RELEASE: MARCH. 4, 2014
As a general’s daughter in a vast empire that revels in war and enslaves those it conquers, seventeen-year-old Kestrel has two choices: she can join the military or get married. But Kestrel has other intentions.
One day, she is startled to find a kindred spirit in a young slave up for auction. Arin’s eyes seem to defy everything and everyone. Following her instinct, Kestrel buys him—with unexpected consequences. It’s not long before she has to hide her growing love for Arin.
But he, too, has a secret, and Kestrel quickly learns that the price she paid for a fellow human is much higher than she ever could have imagined.
Set in a richly imagined new world, The Winner’s Curse by Marie Rutkoski is a story of deadly games where everything is at stake, and the gamble is whether you will keep your head or lose your heart.

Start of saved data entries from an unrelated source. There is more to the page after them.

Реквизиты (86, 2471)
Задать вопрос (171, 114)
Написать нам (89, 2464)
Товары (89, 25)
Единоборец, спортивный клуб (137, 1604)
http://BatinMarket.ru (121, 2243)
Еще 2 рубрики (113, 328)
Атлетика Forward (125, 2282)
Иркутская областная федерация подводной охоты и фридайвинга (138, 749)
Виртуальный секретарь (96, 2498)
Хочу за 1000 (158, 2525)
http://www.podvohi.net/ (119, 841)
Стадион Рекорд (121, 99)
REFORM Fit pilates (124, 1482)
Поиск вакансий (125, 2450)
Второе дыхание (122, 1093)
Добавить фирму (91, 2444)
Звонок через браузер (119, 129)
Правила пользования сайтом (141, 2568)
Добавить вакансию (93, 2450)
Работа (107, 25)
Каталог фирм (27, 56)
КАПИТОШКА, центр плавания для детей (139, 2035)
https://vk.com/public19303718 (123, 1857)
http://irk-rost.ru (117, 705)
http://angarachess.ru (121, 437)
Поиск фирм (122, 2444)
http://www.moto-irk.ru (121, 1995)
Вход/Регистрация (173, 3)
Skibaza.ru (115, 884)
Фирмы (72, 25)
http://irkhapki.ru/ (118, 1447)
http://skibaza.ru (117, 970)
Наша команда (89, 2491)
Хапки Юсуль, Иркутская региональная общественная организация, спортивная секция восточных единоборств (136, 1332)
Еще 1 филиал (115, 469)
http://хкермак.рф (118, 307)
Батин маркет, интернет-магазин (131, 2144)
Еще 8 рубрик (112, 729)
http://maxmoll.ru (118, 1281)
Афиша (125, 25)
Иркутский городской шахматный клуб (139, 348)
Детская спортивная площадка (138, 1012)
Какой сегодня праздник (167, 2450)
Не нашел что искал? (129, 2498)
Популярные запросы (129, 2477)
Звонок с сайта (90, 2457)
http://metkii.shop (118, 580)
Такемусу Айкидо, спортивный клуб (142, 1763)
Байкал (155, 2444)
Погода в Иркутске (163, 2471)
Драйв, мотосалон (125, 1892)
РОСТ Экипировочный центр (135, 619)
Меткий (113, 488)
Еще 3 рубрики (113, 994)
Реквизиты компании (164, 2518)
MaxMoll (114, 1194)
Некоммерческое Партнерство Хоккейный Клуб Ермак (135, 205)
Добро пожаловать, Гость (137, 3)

When I first began reading The Winner's Curse, I was under the impression that it would be a sweeping and epic fantasy. I don't know where I got this impression, but this was not quite the book I was expecting to read.
Regardless of my expectations, though, I have to say I was pleasantly surprised. No, this book isn't exactly fantasy. There is no magic (as far as we know of in the first book), but we do get introduced to world that's shaped by slavery and military conquests. The book alternates from the perspective of two characters: a general's daughter and a slave.

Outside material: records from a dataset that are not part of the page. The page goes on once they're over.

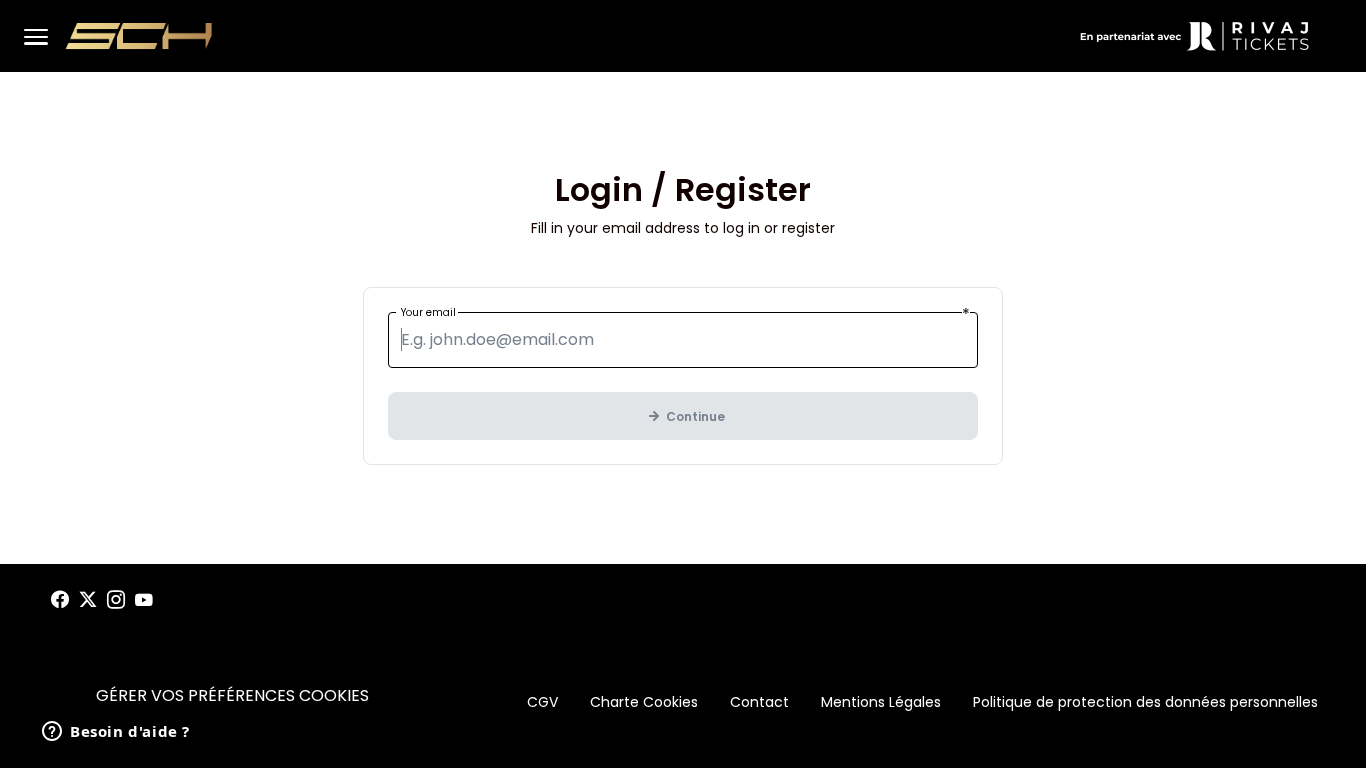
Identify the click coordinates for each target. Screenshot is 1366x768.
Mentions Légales (881, 702)
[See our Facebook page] (60, 600)
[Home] (138, 36)
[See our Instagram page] (116, 600)
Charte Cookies (644, 702)
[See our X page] (88, 600)
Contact (759, 702)
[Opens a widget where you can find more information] (116, 733)
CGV (542, 702)
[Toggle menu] (36, 36)
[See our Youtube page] (144, 600)
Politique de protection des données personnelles (1145, 702)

Kestrel, the general's daughter, has grown up all her life knowing she will have to choose between marriage and a military life. Neither option is appealing, because she has no interest in military and has no desire to marry a man she does not love. Her true passion is music, and so, she impulsively purchases the slave Arin when she told he can sing.
By purchasing Arin, though, Kestrel gets more than she bargained for. And she discovers things about her self, and about the world, that shape Kestrel into the strong and self assured women at the end of this book. It's the first book in a series, though, so her growth is not yet complete. I found Kestrel extremely relatable, in her struggle between duty and her own desires. She may not be the strongest fighter, but I believe Kestrel has a great deal of inner strength. And she does have a brain for military strategy, when she's willing to follow through.

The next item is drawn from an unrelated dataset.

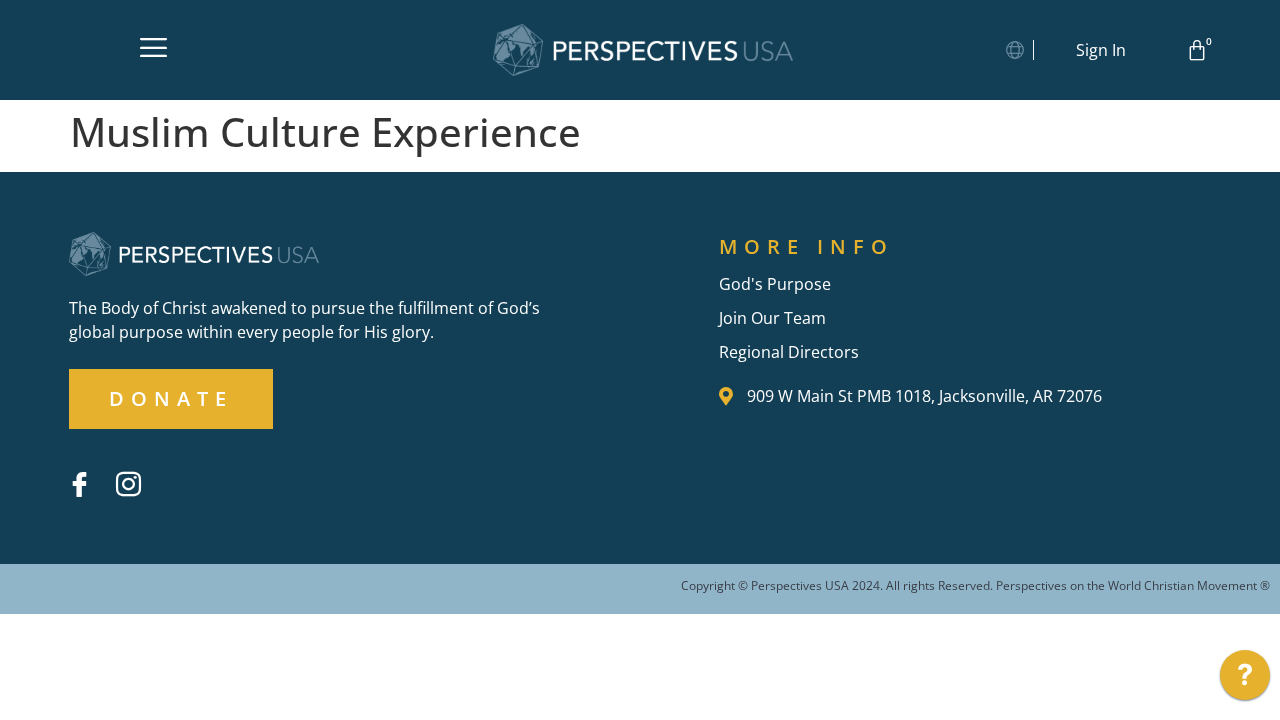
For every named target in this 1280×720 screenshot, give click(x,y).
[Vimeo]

Arin, on the other hand, is far more complex. He still remains a mystery to me, and I think that is a part of his charm. I can't say that I adored the romance, but I can appreciate that it wasn't instalove. It wasn't until the very end, that I managed to care about the two as a couple. But of course they cannot be together, their situations are vastly different and society would not allow it. This is what makes the romance interesting, I think.
Marie's writing was also very lyrical, but easy to comprehend. There was easy flow, and I have to admit I became more and more addicted as I continued to read. I don't think that I adored it, like most people, but I will not hesitate to recommend this book to fellow readers and I will most certainly be picking up the sequel (because that ending was killer)! This series has the potential to be huge and epic. I look forward to seeing what happens next.